● REQUIRED WORK
Leave every picture out and write out the records below exactly.
# # # # #
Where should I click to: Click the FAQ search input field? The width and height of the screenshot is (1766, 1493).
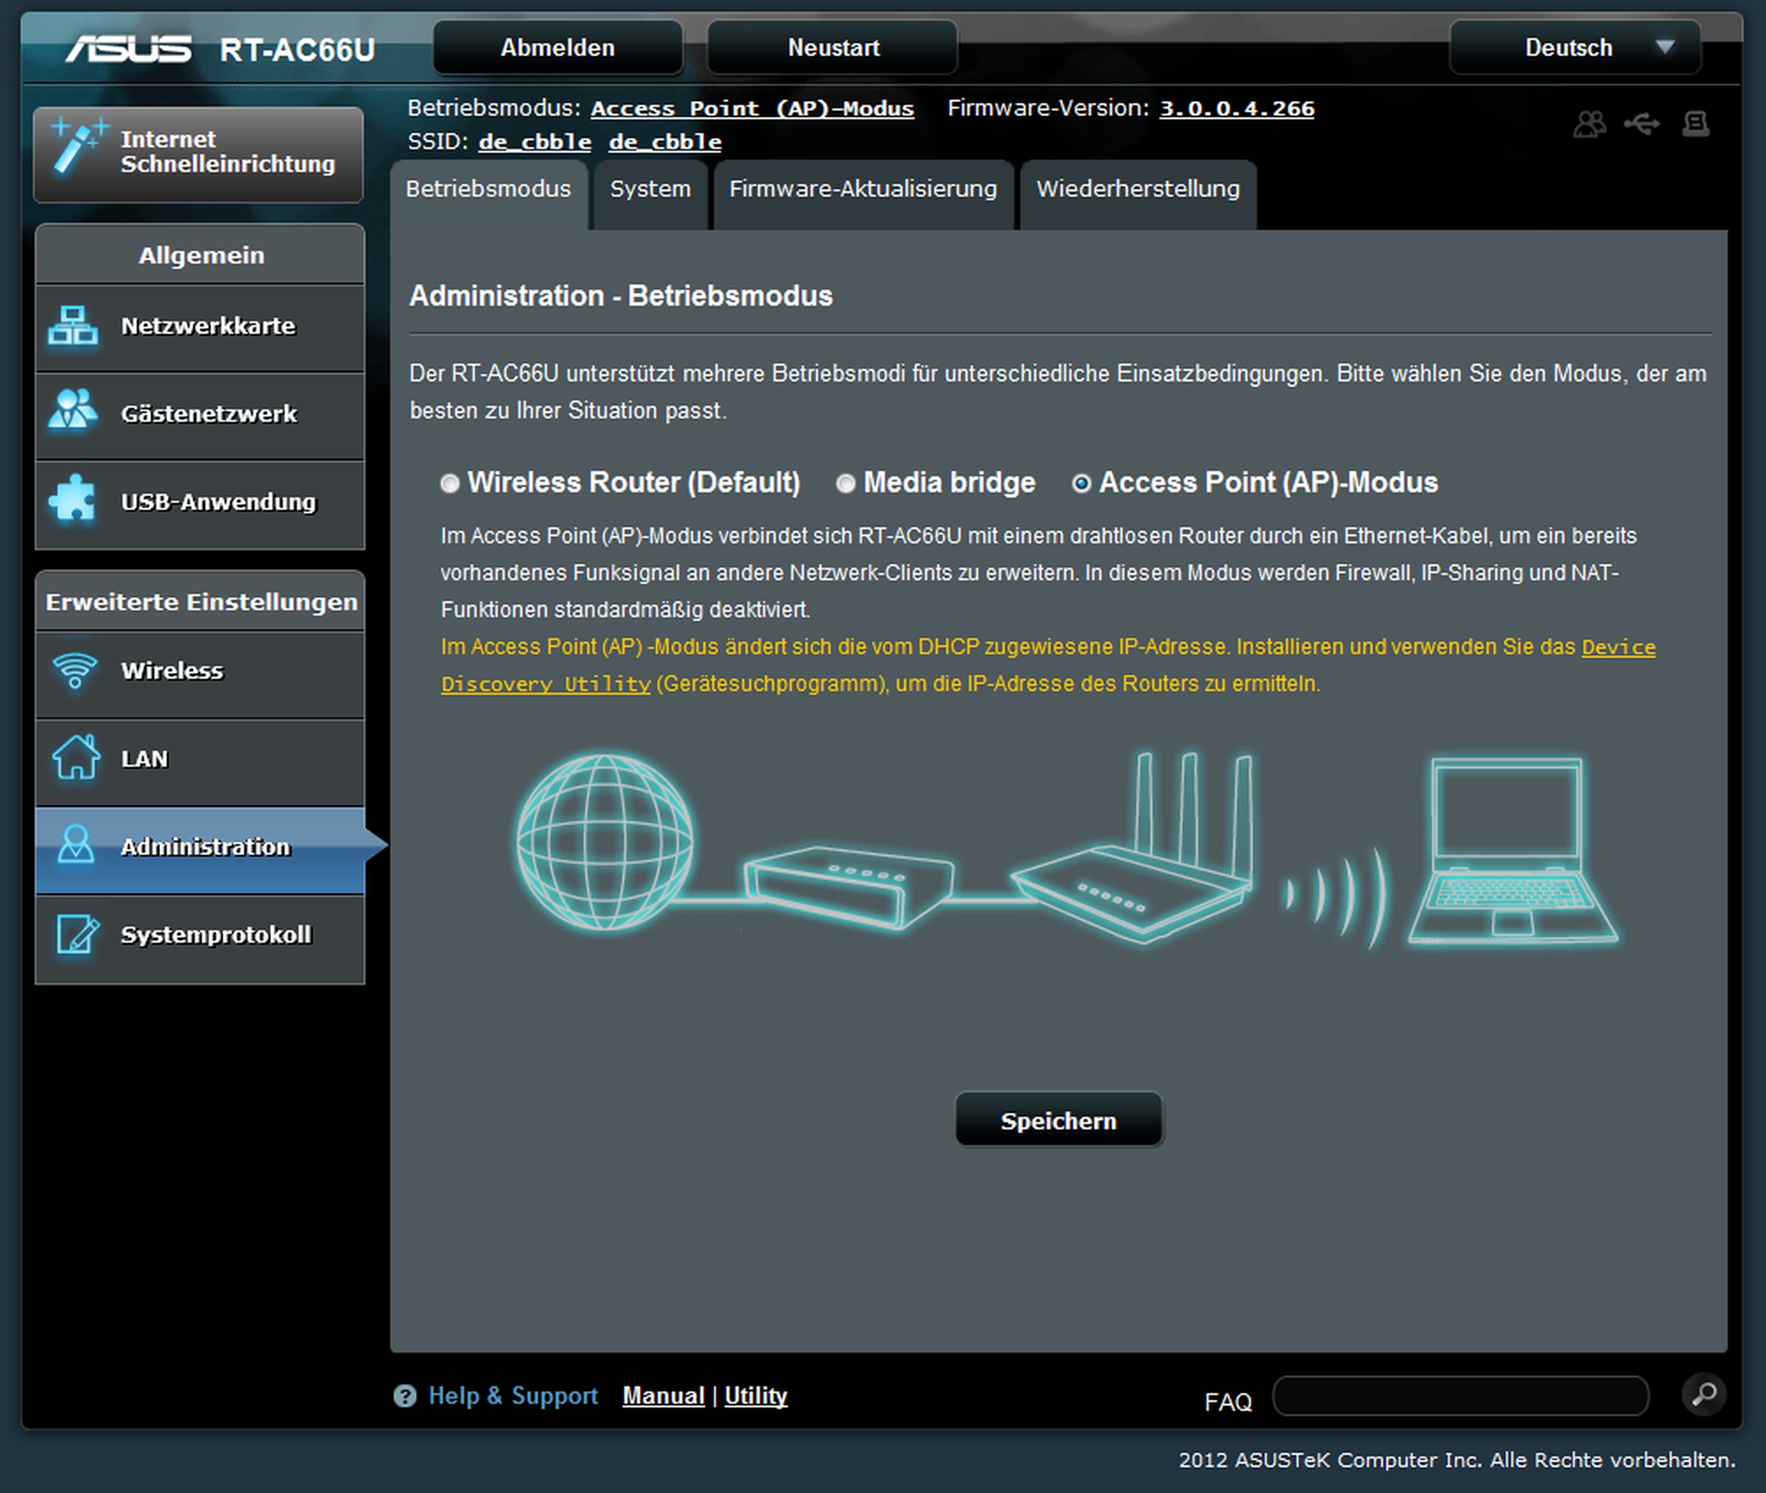tap(1460, 1395)
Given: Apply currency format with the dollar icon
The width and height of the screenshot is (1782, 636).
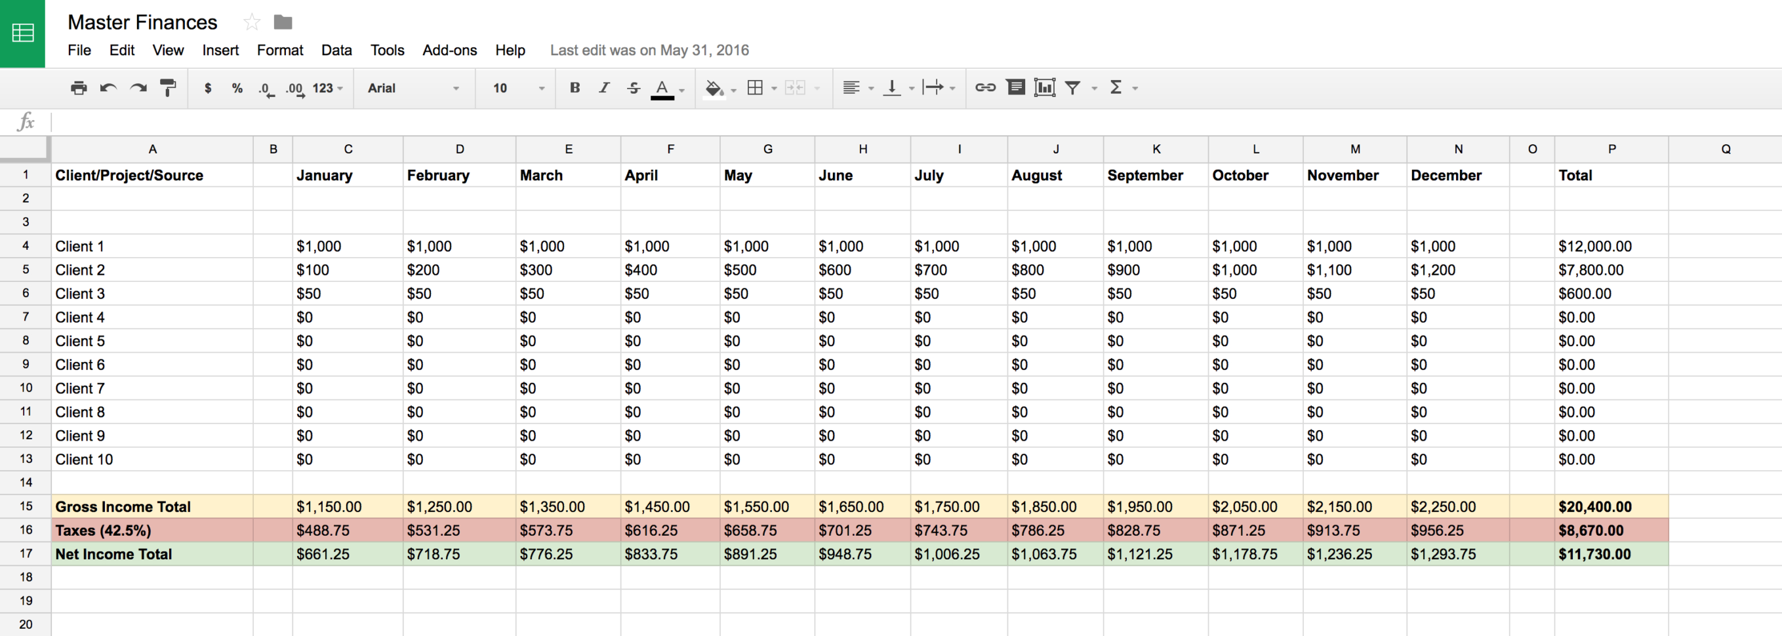Looking at the screenshot, I should [x=207, y=88].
# # # # #
● RESULT
Where should I click to: Click the FAQ search input field? The width and height of the screenshot is (1766, 1493).
tap(1460, 1395)
Given: Apply currency format with the dollar icon
The width and height of the screenshot is (1782, 636).
Looking at the screenshot, I should [x=207, y=88].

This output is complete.